Mandat do 3000 zł za nieprzepuszczenie człowieka z psem. Wczytałem się w nowe przepisy
Wczytałem się w nowe przepisy i uważam, że są one miejscami mocno niezrozumiałe, pozostawiające wręcz gigantyczne pole do interpretacji.
O ile nie mam problemu ze zrozumieniem mandatów za prędkość i nieszczególnie mnie one przejmują, bo jeżdżę przepisowo i powoli, o tyle jadąc samochodem często boję się, że zrobię coś nieświadomie – coś, co będzie złamaniem przepisów zagrożonym ogromną karą. Jedną z takich sytuacji jest dojazd do przejścia dla pieszych, przed którym po mojej lewej stronie stoją samochody. Przypuśćmy, że na poniższym rysunku mój samochód jest oznaczony cyfrą 2.
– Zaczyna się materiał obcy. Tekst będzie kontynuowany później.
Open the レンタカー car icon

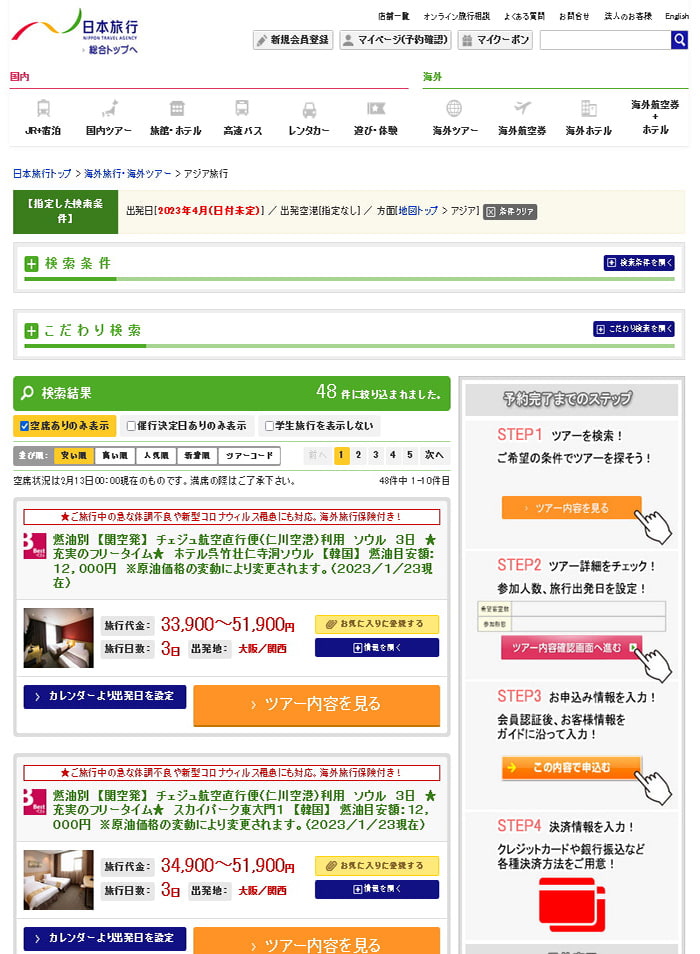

W takiej sytuacji pieszego nie sposób zauważyć, zwłaszcza jak jest ciemno. O ile nie przejadę go (a on nie może wejść bezpośrednio pod jadący pojazd, bo jest to zakazane), o tyle realnie złamię przepis o nieustąpieniu pierwszeństwa pieszemu wchodzącemu na jezdnię i będzie grozić mi 1500-złotowy mandat. Ale to tylko początek problemów, bo potem mamy punkt taryfikatora zawarty w rozporządzeniu, który ma numer art. 86b, par. 1, ust. 2, a brzmi tak:
Niezatrzymanie pojazdu w celu umożliwienia przejścia przez jezdnię osobie niepełnosprawnej, używającej specjalnego znaku lub osobie o widocznej ograniczonej sprawności ruchowej – 1500/3000 zł
W drugim przypadku mowa o mandacie w warunkach recydywy. Zafrapowało mnie pojęcie „specjalnego znaku” użyte w przepisie. Nie jest wcale łatwo znaleźć, jaki znak miałby to być. Po długich poszukiwaniach ustaliłem, że znakami osoby z niepełnosprawnością są: 1. biała laska z czerwoną obwódką, 2. pies przewodnik. Wynika z tego, że w tym przypadku mówimy tylko o osobie niewidomej, choć to stwierdzenie nigdzie wprost nie pada. No to uwaga, bo to jest ważne:
Jeśli widzicie człowieka z psem, próbującego przejść przez jezdnię poza przejściem dla pieszych, to go przepuśćcie
Nie macie możliwości sprawdzić, czy ten pies, to faktycznie jest pies-przewodnik. A jeśli akurat jest, a Wy się nie zatrzymacie, to będzie mandat 1500 zł (za pierwszym razem) i 3000 zł (za drugim razem). Oczywiście zdaję sobie sprawę, że typowe połączenie jamnika z basetem na długiej smyczy nie ma nic wspólnego z psem-przewodnikiem, ale już ktoś idący z dużym owczarkiem w stronę jezdni powinien zapalić czerwone światło i skłonić do hamowania. Problem pojawia się, gdy taka osoba (niewiedząca często, czy jest jeszcze jasno, czy już ciemno), przechodzi przez jezdnię w zupełnych ciemnościach i z dala od przejścia dla pieszych. Sprawdziłem, że nie istnieją wymogi, żeby np. pies przewodnik po zmroku posiadał jakiś element świetlny czy odblaskowy, choć do ich używania zachęca wiceminister ds. osób niepełnosprawnych.
Zatem mówię zupełnie serio: przepis o przepuszczaniu osoby ze „znakiem niepełnosprawności” jest mało znany, a mandat za złamanie go – dotkliwy. Uważajcie na psy.